== RAW RECORDS ==

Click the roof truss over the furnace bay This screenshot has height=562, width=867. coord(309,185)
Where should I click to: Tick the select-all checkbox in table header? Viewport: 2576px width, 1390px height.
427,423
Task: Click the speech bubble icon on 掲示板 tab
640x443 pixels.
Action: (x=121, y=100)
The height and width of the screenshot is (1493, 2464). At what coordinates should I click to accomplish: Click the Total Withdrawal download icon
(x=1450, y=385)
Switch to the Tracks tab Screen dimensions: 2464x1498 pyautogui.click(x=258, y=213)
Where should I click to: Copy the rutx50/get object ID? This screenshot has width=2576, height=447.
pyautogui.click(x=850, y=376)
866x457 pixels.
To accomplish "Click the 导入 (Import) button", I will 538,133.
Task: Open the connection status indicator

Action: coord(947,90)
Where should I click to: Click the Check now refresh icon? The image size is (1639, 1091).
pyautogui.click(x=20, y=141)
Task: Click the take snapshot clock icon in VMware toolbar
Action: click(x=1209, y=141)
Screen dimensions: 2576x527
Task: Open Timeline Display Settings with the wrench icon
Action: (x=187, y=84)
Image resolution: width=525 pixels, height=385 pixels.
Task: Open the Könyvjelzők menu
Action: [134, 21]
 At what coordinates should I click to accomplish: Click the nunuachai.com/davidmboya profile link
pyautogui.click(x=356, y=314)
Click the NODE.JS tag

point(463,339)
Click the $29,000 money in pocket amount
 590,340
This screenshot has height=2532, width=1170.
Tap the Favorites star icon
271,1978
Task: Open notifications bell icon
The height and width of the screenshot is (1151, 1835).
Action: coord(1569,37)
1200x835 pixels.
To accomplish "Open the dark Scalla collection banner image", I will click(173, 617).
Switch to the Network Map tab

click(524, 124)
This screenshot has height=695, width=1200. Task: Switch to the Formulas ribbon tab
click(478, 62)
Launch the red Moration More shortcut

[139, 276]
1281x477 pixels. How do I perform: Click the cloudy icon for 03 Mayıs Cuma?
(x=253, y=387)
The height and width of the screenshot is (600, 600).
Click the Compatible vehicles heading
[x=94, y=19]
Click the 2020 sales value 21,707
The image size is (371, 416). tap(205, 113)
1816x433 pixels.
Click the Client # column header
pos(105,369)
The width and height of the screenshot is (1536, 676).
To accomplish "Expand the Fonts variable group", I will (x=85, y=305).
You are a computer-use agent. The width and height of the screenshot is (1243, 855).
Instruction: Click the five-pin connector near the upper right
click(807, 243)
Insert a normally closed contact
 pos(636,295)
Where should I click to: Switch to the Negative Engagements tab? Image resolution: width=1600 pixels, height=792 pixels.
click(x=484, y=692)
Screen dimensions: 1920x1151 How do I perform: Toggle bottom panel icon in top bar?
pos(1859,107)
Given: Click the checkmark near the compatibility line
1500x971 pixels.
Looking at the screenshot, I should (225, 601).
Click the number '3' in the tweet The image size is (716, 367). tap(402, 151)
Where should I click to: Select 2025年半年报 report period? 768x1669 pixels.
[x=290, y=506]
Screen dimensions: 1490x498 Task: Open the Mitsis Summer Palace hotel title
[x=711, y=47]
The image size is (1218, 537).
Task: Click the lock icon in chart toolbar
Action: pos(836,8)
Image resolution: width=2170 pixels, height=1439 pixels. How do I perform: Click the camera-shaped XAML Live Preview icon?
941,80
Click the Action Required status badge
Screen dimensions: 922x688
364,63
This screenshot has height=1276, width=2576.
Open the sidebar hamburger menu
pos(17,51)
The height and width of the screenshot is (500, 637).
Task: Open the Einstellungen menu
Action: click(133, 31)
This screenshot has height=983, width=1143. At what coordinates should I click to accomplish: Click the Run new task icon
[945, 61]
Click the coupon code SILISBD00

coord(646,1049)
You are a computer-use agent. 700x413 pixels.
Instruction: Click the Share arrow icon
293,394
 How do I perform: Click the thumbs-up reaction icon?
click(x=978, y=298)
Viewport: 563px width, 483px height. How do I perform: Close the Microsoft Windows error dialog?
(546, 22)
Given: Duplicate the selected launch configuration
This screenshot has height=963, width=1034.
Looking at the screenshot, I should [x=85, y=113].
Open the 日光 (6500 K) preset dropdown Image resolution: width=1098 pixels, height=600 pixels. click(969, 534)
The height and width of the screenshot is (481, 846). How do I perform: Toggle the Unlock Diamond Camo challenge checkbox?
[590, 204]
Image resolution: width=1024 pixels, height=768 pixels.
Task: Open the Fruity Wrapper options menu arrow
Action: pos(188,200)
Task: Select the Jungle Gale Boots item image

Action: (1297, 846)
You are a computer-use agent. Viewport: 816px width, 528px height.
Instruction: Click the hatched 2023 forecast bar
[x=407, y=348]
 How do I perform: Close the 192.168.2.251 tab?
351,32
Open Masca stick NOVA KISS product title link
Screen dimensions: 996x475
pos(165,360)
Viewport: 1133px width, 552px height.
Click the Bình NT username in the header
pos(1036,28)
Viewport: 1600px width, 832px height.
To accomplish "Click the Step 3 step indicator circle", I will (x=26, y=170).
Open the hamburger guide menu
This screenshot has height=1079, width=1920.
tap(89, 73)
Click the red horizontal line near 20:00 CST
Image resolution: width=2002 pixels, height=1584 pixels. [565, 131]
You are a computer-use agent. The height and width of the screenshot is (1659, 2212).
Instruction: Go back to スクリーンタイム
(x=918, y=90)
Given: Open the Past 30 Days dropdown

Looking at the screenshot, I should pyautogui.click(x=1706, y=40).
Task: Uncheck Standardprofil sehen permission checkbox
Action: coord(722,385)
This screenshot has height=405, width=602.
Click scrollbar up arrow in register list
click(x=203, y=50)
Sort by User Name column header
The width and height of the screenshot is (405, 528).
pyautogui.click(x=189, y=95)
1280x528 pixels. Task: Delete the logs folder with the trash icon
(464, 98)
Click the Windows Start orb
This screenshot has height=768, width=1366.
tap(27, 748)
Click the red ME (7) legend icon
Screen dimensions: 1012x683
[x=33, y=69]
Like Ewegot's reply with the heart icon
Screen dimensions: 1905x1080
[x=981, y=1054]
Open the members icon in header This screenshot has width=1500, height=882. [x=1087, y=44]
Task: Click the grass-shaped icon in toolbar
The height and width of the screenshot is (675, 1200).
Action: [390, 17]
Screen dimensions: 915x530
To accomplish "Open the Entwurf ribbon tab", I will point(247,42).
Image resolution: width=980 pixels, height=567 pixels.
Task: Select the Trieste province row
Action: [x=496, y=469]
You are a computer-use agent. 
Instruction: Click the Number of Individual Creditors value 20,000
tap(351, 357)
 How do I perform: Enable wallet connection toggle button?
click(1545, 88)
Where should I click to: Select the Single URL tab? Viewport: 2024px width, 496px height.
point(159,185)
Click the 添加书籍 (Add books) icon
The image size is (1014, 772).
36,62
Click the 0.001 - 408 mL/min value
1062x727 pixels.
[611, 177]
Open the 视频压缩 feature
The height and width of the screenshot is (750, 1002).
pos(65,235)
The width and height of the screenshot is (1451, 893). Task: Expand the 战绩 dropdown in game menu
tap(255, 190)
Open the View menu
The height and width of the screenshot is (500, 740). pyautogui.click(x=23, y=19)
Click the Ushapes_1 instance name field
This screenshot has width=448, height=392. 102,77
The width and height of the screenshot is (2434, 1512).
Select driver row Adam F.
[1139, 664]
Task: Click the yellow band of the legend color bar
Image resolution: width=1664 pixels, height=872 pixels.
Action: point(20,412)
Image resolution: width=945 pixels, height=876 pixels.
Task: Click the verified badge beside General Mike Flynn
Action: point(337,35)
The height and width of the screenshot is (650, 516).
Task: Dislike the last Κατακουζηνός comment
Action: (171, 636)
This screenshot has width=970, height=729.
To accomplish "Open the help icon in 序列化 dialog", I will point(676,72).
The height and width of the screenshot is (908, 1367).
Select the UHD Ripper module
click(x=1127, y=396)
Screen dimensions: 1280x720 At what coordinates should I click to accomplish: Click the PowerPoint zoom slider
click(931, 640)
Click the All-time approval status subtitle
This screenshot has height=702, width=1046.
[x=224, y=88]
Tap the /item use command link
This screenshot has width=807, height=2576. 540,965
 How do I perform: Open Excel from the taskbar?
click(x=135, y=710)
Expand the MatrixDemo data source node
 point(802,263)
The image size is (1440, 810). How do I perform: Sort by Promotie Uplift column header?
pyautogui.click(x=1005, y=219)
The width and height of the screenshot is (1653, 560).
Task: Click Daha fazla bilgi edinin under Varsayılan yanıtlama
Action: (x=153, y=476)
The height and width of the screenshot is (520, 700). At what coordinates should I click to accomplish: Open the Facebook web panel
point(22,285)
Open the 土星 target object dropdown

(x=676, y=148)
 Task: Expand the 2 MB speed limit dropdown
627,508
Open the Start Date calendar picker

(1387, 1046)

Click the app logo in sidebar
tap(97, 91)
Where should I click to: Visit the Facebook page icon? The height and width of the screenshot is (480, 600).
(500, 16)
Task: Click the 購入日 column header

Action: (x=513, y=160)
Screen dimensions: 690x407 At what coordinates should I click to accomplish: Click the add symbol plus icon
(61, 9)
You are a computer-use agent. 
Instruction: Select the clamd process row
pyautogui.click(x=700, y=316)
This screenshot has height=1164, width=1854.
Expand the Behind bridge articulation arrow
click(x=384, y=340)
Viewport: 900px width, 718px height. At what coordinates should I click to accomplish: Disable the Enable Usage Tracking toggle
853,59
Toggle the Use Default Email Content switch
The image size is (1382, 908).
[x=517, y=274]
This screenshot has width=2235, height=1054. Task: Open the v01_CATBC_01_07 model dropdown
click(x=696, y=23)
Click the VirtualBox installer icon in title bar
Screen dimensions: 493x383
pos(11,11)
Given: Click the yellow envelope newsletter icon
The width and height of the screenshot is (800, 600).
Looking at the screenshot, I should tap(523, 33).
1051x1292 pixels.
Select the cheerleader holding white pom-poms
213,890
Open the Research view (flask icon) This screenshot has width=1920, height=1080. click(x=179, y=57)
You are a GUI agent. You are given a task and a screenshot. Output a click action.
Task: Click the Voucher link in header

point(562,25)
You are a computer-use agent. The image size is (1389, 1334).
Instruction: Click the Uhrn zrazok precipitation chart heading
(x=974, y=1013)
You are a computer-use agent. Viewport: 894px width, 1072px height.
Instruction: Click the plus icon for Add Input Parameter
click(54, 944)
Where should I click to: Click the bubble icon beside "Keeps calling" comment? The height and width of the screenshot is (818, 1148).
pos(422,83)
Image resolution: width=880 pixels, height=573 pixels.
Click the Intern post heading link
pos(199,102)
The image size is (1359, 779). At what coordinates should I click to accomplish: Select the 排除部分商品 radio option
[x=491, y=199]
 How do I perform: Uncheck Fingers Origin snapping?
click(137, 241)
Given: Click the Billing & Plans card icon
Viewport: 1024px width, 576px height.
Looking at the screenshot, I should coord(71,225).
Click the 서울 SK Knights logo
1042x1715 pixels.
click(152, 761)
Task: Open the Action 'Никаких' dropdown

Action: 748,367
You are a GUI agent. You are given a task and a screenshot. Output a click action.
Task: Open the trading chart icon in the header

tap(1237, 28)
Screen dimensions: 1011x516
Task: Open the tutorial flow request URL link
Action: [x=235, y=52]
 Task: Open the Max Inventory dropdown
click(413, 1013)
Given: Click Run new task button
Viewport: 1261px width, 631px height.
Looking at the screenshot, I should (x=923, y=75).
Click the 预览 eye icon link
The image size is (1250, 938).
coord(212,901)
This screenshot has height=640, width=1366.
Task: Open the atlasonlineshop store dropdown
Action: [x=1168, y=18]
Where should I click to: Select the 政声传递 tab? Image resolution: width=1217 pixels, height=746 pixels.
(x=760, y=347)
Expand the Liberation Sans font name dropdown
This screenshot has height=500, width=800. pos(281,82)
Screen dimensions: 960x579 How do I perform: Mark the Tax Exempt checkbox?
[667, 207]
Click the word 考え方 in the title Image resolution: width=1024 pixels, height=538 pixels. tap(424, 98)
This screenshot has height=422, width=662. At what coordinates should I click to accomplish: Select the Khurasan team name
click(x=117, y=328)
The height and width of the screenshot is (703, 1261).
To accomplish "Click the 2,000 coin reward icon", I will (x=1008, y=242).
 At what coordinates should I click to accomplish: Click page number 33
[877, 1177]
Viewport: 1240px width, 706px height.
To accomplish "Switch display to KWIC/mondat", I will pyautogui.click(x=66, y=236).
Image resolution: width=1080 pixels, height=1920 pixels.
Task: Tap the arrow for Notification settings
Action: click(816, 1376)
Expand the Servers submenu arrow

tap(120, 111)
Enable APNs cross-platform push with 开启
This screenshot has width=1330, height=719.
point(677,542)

== WORK TO COMPLETE ==
Rewrite the records between the lines holding "Where should I click to: Click the bubble" and "pos(199,102)", inclusive, shifting every click coordinate in the answers by adding 74 to it.

== OUTPUT BELOW ==
Where should I click to: Click the bubble icon beside "Keeps calling" comment? The height and width of the screenshot is (818, 1148).
pos(496,157)
Image resolution: width=880 pixels, height=573 pixels.
Click the Intern post heading link
pos(273,176)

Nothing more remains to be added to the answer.